#### [Objectives]
- A) Update the Whittingham v. Hopkins decision by reproducing the part that opens with the words containing "CourtNew Jersey Supreme" and closes with "defendants in error.", changing "defendants in error" to "respondents".
- B) List every distinct calendar date that appears in the Whittingham v. Hopkins decision.
- C) Pick up the Whittingham v. Hopkins opinion after its final sentence and carry it forward.

[START OF Extract]

Whittingham v. Hopkins

Decision Date29 February 1904
Citation57 A. 402,70 N.J.L. 322
PartiesWHITTINGHAM et al. v. HOPKINS et al.
CourtNew Jersey Supreme Court

(Syllabus by the Court.)

Error to Supreme Court.

Certiorari by the state, on the prosecution of Martha Whittingham and others, against Richard Hopkins and others. From a judgment of affirmance, prosecutors bring error. Reversed.

Chauncey G. Parker, for plaintiffs in error.

Howe & Davis, for defendants in error.

VREEDENBURGH, J. Among the reasons assigned by the plaintiffs in error for the reversal of the judgment of the Supreme Court which affirmed certain proceedings had in the Essex common pleas in the laying out of a public road by surveyors of the highway there are two which we think, should be held sufficient. The first which will be considered relates to the formal making, signing, and delivery of the return. It purports on its face to have been made, dated, and signed by four of the six appointed surveyors on the 25th day of July, A. D. 1902, but it is shown by the date of its filing, on July 8, 1902, as well as by the admission of counsel, that it must have been made and signed on or before the latter date, and that its date is an error. From the undisputed evidence (correcting mistakes of dates of meetings as certified in the return) it sufficiently appears that all of the six surveyors who were originally appointed by the court first met and viewed the road on May 23, 1902, and thence, after several adjournments, met for the last time on June 25, 1902. Two of the four signing surveyors did not sign nor see the return until two or three weeks after the final meeting of June 25, 1902, and then upon separate occasions, at their respective houses, and when apart from each other as well as from the other appointees. Neither of the two latter read the return, nor had its contents read or explained to them, before they signed it, both admitting in their testimony that they only "looked over the heading of it" On what day the two former signed does not appear. The question presented by the above statement of facts is whether they constitute a sufficient execution of the official return of this appointed body under the requirements of our statute.

[END OF Extract]
[START OF Information shown]

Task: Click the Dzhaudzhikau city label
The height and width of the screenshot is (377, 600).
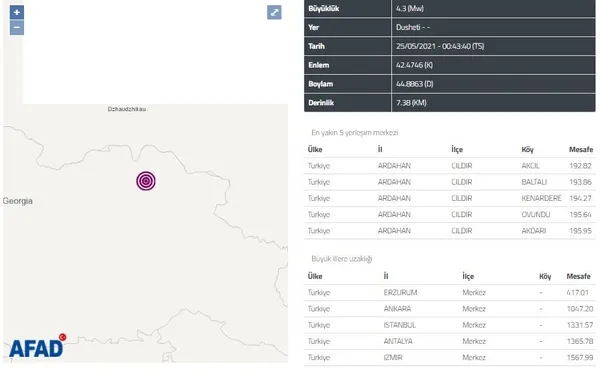Action: pos(127,109)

[END OF Information shown]

#### [Set of answers]
- A)
CourtNew Jersey Supreme Court

(Syllabus by the Court.)

Error to Supreme Court.

Certiorari by the state, on the prosecution of Martha Whittingham and others, against Richard Hopkins and others. From a judgment of affirmance, prosecutors bring error. Reversed.

Chauncey G. Parker, for plaintiffs in error.

Howe & Davis, for respondents.

- B)
- 29 February 1904
- July 25, 1902
- July 8, 1902
- May 23, 1902
- June 25, 1902

- C)
The laying out of a public road by surveyors of the highways, acting under judicial authority, embracing the consequent taking of private property for public use, and the making to the owners thereof compensation in damages, is an extremely important exercise of governmental power, and it is held by our courts that the directions of the enabling statutes must be strictly pursued. Gen. St p. 2804, § 5, in its provisions bearing immediately upon the matter in hand, commands that the surveyors, when met pursuant to the order of appointment, upon proof being made that the advertisement of their meeting has been set up, shall view the premises, and may, if they shall think it necessary, lay out the said public road, and make return thereof with a map, which return the said surveyors, or a majority of them, "shall date, sign and deliver" to the applicant, who shall deliver it to the clerk of the court of common pleas, etc. This statute clearly contemplates joint action by the appointed surveyors, or a majority of them, in the performance of the duty of dating, signing, and delivering the return. Its express direction is that, when "met," they, as one body, "shall date, sign and deliver" their return to the applicant. That the dating, signing, and delivering of the return is required to be but one joint act, is also apparent from the terms of the next section (6), which declares that the filing of the return must be done (under the severe penalty of the return being a void act) "within fifteen days after the date thereof." Plainly, but a single date is within the statutory purpose, because if each surveyor may, on other dates when so signing, date the return according to the fact, the proper day limited for the filing of the paper would, legally speaking, be unascertainable. That the validity of the return depends upon the joint act of the surveyors upon one and the same occasion is in accord, inferentially at least, with the decisions of the following cases: State v. Schanck, 9 N. J. Law, 135; Matter of Public Road, 4 N. J. Law, 290; Griscom v. Gilmore, 16 N. J. Law, 105; State v. Scott, 9 N. J. Law, 22; Schumm v. Seymour, 24 N. J. Eq. 143; West Jersey Traction Company v. Camden Horse R. Co., 53 N. J. Eq. 103, 35 Atl. 49. See, also, 19 Am. & Eng. Encyl. L. 467.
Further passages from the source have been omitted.